Although the friendships forged by military children are no less strong than those made by other students, they must make their friends as quickly as possible, often with little time to enjoy these new acquaintances before moving on.

For some students, these moves come with startling frequency. “I have lived in 48 states, three provinces in Canada and Puerto Rico,” said senior Samuel Leslie, whose father was in the Coast Guard for 20 years. “I’ve never actually settled anywhere and I don’t open myself up to a lot of people… It’s extremely painful when [I] have to leave.”

For others, these frequent moves have made it possible for them to enjoy living in other countries.

“Language is a big thing when moving, especially to a foreign country,” said senior Ashley Wallage, who moved out of the AHS area last year due to her parent’s military careers. “Going out to eat is always an experience.”

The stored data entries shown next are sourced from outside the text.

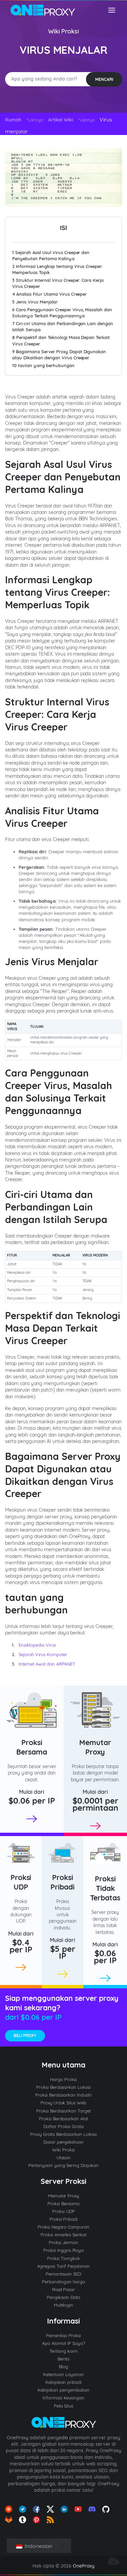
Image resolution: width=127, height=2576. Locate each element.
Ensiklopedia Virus (37, 1645)
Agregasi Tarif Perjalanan (63, 2266)
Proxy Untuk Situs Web (64, 2102)
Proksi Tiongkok (63, 2258)
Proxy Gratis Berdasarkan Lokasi (63, 2134)
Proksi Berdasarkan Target (63, 2111)
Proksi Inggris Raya (63, 2250)
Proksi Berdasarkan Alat (63, 2118)
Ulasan (64, 2157)
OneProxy (83, 2566)
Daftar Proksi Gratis (63, 2126)
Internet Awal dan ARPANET (47, 1664)
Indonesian (37, 2546)
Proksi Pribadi (62, 1882)
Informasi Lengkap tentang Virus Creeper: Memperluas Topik (57, 269)
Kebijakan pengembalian (63, 2390)
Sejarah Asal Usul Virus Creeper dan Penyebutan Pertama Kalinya (50, 255)
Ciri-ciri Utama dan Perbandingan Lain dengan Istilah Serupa (62, 326)
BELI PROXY (25, 2035)
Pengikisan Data (63, 2297)
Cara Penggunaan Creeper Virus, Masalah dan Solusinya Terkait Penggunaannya (62, 312)
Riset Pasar (63, 2289)
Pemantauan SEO (64, 2274)
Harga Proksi (63, 2079)
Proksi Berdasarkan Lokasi (63, 2087)
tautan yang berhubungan (43, 365)
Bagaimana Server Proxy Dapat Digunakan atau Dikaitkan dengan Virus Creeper (59, 354)
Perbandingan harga (63, 2281)
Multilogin (63, 2305)
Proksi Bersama (31, 1747)
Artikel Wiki (60, 120)
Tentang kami (63, 2351)
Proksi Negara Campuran (64, 2227)
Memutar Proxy (95, 1747)
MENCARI (104, 79)
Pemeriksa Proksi (63, 2335)
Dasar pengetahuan (63, 2142)
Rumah (13, 120)
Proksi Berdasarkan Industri (63, 2095)
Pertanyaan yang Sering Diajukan (63, 2165)
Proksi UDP (20, 1882)
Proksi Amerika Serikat (64, 2234)
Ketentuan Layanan (63, 2374)
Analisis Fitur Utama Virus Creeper (49, 294)
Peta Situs (63, 2406)
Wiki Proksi (63, 31)
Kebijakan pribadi (63, 2382)
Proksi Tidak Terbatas (105, 1888)
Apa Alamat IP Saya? (63, 2343)
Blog (63, 2366)
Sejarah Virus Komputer (43, 1654)
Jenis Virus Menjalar (35, 301)
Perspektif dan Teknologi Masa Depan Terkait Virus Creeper (61, 340)
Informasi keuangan (63, 2397)
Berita (63, 2359)
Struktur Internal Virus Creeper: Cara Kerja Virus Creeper (58, 283)
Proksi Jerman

But frequent movement has it’s benefits. For example, students from military families have lived around the entire country, not to mention the world.

“I’ve lived in Japan, Arizona, Germany, Florida, Virginia, Oklahoma, New York and California,” said senior Zac Robinson.

And while most agree that it’s hard to leave friends behind, moving is not always bad for one’s social skills.

“Moving so often has made me more social. If you are not social it is not fun at all because you will be a loner in your room all day entertaining yourself,” said Wallage.
“There are definitely challenges in relationships with people, but I have become good at making friends. I have learned to be outgoing, which I feel is the result of my dad being in the Marine Corps,” said senior Sam Sofge.

Although moving can be a painful experience, it is nothing compared to the fear many students undergo during their parent’s deployments.

“Since 2001, my dad has been to the Iraq region three times. Once he was stationed on a base in Kuwait and the two other times he was in Al Asad, Iraq,” said Sofge, “Other than combat missions, he’s done several deployments, which is something they do regularly. He’s usually gone about six months at a time.”

The absence of a parents affects every aspect of a student’s home life.

“It is important when one of them is traveling or is deployed that the rest of the family picks up the responsibilities of the other… It is sad when he leaves, but it gives us a reason to look forward to the future when he comes home,” said Sofge.

This wish, that one’s parents will return safely from overseas, is held in the heart of almost every military child.

“The most important thing is that I know my dad is doing a service to the nation, and I am thankful to have him in my life,” said Sofge.

Even with the many challenges that these students face, most keep a positive attitude by focusing not on their struggles, but on the tremendous service that their parents are doing for their country.